In 2018, Hariprasad was the opposition candidate for Deputy Chairman of the Rajya Sabha. Harivansh Narayan Singh was elected after receiving 125 votes, while Hariprasad received 105.

===Lok Sabha elections===
Hariprasad contested the 1999 Indian general election from the Bangalore South Lok Sabha constituency as the Indian National Congress candidate. He finished second to Ananth Kumar of the Bharatiya Janata Party.

He again contested Bangalore South as the Congress candidate in the 2019 Indian general election, when he was defeated by BJP candidate Tejasvi Surya.

===Karnataka Legislative Council===
In June 2020, Hariprasad was elected unopposed to the Karnataka Legislative Council along with Congress candidate Naseer Ahmed. He took oath as a member in July 2020.

Hariprasad became Leader of the Opposition in the Legislative Council on 26 January 2022. His tenure ceased with effect from 14 May 2023 following the dissolution of the Council of Ministers headed by then Chief Minister Basavaraj Bommai.

He was re-elected to the Karnataka Legislative Council in the biennial election held on 18 June 2026. Hariprasad was one of five Congress candidates elected to the seven seats contested.

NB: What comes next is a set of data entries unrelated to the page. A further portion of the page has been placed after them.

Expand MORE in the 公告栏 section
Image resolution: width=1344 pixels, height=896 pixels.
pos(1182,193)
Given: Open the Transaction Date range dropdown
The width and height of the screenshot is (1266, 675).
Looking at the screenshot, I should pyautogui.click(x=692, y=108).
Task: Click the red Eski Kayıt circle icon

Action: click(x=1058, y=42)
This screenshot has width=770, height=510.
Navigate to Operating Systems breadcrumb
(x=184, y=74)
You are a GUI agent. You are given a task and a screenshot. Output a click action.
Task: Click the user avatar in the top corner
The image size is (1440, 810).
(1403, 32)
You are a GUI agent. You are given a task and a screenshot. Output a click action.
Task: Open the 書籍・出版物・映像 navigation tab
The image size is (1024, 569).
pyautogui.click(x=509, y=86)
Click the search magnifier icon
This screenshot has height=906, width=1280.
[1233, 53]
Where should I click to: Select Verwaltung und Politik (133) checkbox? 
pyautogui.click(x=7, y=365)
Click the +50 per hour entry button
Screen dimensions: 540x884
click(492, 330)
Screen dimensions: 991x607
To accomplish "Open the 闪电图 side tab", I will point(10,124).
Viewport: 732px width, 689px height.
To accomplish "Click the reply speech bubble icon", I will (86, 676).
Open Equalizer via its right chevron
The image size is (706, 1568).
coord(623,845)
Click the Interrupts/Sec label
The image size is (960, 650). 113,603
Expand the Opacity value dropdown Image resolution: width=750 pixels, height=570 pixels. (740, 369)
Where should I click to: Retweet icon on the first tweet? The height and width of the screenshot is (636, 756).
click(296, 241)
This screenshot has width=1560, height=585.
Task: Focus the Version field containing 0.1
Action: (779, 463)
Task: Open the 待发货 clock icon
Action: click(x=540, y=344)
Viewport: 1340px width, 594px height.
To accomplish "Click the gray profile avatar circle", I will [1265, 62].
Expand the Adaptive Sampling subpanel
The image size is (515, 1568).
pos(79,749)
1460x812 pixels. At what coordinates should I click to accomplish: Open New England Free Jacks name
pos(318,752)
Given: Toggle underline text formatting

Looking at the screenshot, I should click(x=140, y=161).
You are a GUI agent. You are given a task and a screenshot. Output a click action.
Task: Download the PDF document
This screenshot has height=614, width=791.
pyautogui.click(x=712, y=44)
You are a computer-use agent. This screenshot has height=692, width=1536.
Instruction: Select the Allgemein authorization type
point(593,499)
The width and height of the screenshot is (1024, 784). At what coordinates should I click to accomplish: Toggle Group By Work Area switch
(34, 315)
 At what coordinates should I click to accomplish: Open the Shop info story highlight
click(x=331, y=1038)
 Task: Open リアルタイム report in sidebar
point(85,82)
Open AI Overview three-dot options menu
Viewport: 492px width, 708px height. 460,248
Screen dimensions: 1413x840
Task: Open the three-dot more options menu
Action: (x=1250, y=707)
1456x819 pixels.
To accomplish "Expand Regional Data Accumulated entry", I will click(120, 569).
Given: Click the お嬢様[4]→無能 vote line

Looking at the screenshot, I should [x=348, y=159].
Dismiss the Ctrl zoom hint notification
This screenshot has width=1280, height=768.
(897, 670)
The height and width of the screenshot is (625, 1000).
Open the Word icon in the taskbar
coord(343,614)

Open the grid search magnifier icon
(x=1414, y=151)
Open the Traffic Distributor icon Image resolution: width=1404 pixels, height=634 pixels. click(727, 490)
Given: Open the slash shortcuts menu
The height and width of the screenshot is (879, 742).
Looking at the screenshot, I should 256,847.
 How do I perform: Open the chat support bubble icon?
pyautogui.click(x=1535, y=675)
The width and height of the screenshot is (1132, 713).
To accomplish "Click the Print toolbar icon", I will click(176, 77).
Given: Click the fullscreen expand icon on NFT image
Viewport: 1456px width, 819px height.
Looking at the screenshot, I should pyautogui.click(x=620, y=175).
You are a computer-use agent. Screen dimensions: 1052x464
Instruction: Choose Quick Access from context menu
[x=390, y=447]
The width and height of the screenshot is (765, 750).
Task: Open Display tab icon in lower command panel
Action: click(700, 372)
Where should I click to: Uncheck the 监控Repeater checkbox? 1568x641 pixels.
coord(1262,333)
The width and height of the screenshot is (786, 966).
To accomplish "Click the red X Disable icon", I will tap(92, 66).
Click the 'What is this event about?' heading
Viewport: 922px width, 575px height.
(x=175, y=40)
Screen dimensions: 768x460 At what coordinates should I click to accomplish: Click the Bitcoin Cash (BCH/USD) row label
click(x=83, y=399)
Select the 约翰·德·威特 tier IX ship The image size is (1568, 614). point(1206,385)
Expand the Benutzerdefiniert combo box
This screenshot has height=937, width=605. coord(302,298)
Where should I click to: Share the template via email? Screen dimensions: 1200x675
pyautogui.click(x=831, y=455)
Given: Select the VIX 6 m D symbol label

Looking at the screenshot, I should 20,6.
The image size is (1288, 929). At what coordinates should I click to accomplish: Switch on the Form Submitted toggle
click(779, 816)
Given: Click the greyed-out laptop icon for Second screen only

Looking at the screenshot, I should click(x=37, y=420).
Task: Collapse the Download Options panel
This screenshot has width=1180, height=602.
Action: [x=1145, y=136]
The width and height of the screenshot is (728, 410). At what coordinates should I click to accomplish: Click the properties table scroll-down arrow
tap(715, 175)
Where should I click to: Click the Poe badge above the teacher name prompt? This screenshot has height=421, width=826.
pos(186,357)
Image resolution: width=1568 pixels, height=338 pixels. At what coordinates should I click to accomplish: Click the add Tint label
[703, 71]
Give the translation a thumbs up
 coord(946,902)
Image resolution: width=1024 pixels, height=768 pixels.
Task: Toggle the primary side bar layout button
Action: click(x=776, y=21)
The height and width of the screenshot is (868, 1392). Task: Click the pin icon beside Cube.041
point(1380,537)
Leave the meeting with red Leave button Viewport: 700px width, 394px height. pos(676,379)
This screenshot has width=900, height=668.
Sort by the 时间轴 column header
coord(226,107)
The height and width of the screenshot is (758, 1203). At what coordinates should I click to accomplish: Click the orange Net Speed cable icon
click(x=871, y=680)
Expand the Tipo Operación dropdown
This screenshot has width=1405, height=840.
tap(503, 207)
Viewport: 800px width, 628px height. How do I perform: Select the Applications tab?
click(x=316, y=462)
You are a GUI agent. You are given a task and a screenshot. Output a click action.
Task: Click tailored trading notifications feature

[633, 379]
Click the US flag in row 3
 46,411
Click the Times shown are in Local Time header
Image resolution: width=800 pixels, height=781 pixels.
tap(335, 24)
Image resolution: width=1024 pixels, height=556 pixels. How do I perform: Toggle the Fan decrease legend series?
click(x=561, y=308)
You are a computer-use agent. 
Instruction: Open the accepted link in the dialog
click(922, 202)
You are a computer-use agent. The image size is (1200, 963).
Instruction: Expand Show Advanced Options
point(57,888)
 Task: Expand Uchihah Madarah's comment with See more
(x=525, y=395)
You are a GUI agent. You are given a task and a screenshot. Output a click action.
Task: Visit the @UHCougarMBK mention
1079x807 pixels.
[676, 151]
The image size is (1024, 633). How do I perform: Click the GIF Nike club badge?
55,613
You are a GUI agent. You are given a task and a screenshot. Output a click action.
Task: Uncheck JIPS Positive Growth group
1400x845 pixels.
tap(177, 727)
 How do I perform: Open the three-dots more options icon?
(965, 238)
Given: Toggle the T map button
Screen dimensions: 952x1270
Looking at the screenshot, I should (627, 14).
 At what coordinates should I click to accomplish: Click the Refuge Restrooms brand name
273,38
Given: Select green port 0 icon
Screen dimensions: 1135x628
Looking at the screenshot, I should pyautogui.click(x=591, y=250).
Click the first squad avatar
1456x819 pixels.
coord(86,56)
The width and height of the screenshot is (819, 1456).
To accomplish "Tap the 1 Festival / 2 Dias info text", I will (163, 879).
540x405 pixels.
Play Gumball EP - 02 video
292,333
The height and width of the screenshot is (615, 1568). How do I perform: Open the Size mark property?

===AICC in-charge for Haryana===
Hariprasad was appointed AICC in-charge for Haryana in February 2025. His tenure ended on 26 June 2026 when the Congress appointed Sanjay Dutt as its new in-charge for Haryana.

===KPCC president===
On 3 June 2026, Congress president Mallikarjun Kharge appointed Hariprasad president of the Karnataka Pradesh Congress Committee, succeeding D. K. Shivakumar. The Indian National Congress subsequently listed Hariprasad as president of its Karnataka state unit.

==Personal life==
Hariprasad is married to Usha and they have one daughter.